Stored dataset items:
★ ★ ★ ★ ★ ★ ★

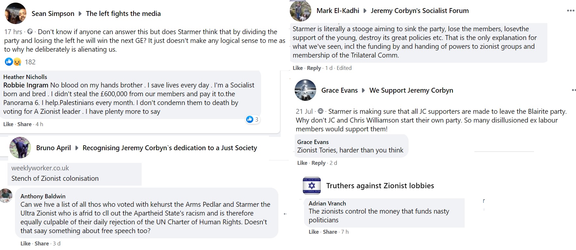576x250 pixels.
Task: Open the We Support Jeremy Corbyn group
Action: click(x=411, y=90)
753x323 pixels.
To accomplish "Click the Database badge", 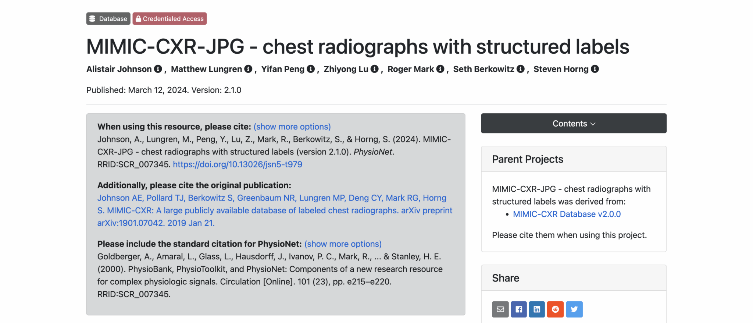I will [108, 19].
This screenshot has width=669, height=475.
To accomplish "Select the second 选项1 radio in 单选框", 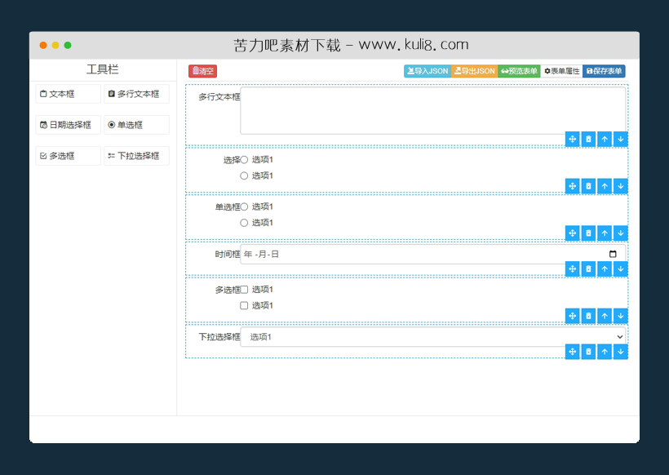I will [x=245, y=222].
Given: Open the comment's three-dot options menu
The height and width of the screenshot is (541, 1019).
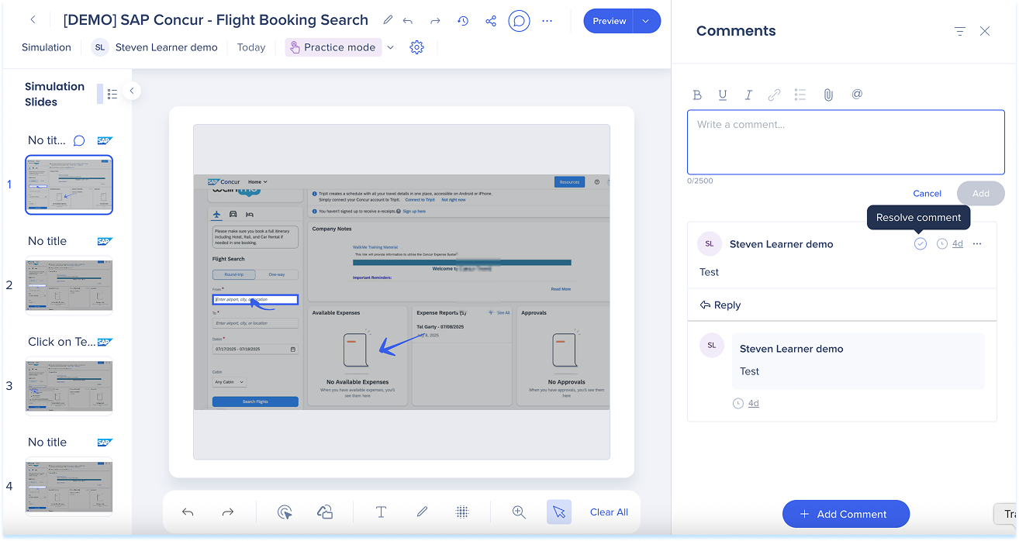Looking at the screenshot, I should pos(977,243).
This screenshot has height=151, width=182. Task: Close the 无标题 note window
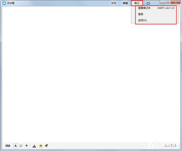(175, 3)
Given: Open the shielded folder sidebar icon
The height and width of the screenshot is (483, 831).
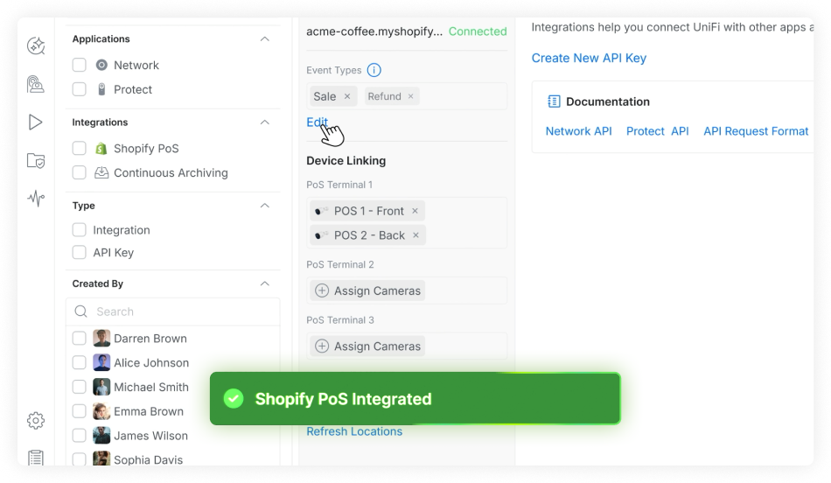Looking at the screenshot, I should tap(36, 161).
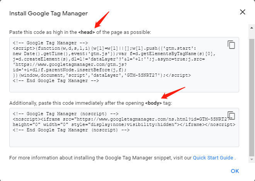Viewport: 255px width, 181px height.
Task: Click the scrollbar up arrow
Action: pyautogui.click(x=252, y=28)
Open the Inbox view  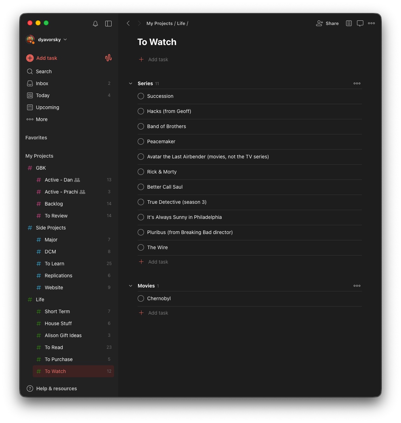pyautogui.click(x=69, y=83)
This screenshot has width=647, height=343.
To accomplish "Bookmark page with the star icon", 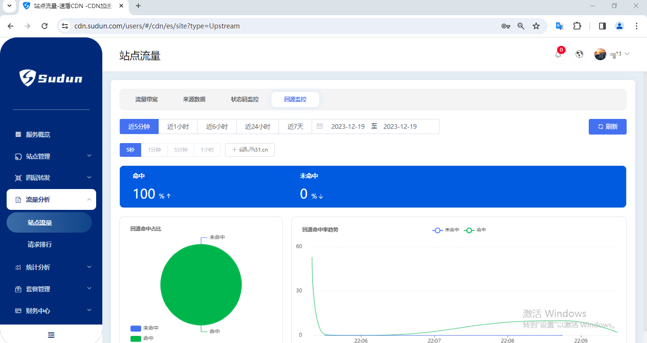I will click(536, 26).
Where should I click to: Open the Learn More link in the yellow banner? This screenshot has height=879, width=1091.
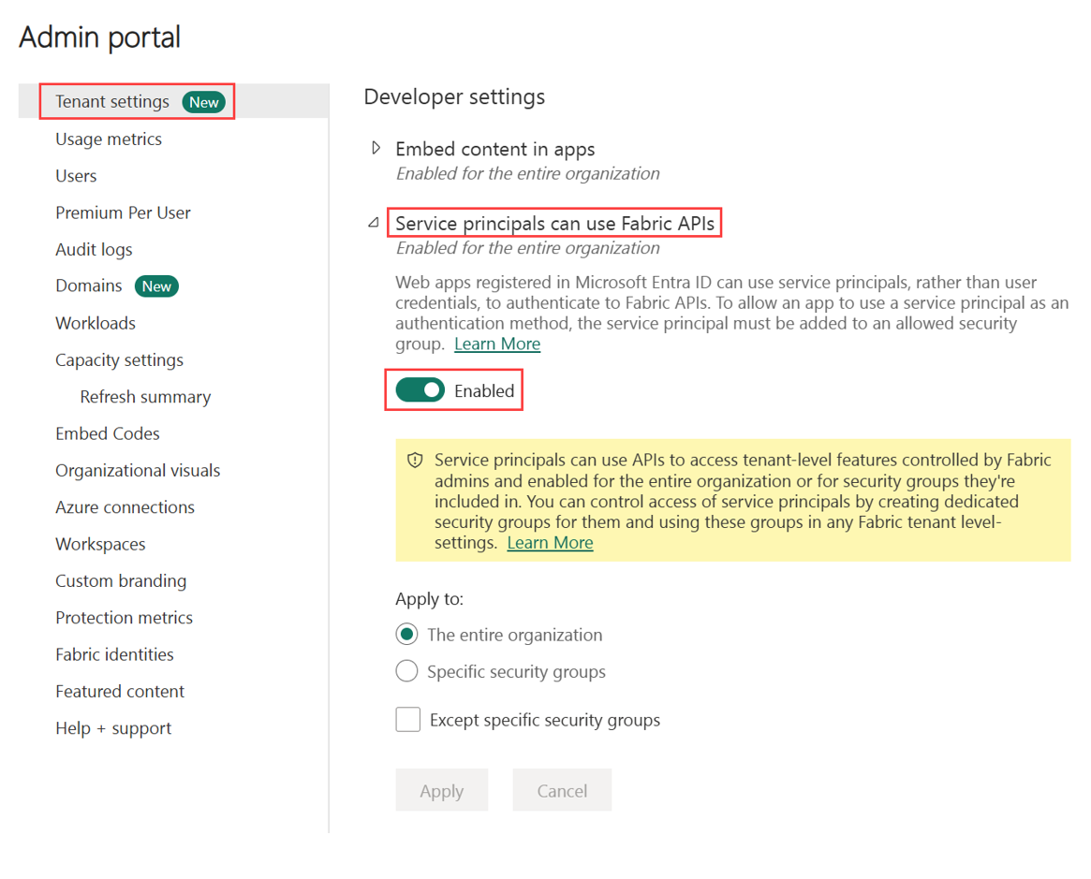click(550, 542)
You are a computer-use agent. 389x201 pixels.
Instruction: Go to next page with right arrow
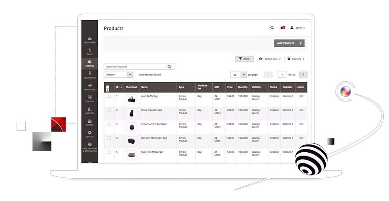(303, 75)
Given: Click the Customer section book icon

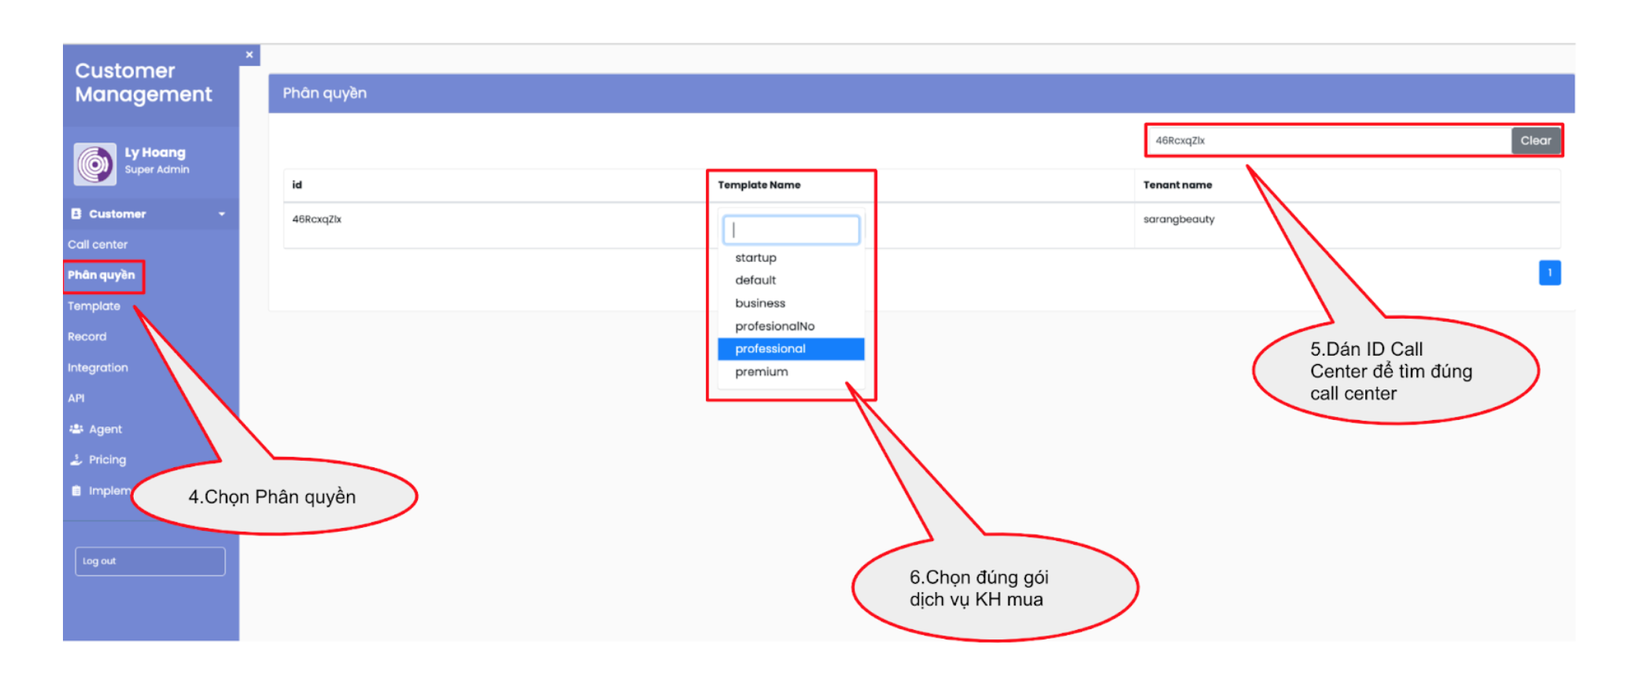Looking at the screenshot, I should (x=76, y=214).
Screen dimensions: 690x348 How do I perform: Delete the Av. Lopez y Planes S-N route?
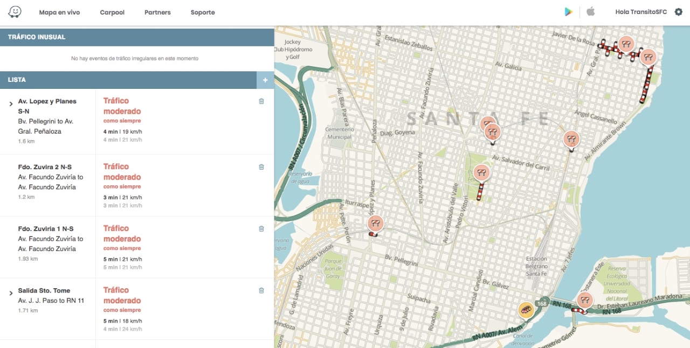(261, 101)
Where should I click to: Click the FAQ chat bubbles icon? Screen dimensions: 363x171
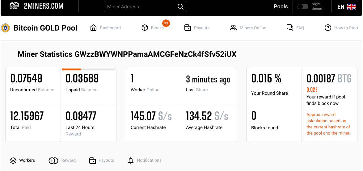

★ ★ ★ ★ ★ ★ ★

How to complete this task:
Starting at the line that contains "Instruction: Go to next page with right arrow", reproduce each line exactly through the end of the entries above, leaving every picture out.

Response area:
Instruction: Go to next page with right arrow
(303, 75)
Given: Click the Customer section book icon

Looking at the screenshot, I should (x=76, y=214).
Screen dimensions: 690x348 How do I perform: Delete the Av. Lopez y Planes S-N route?
(261, 101)
Where should I click to: Click the FAQ chat bubbles icon? Screen dimensions: 363x171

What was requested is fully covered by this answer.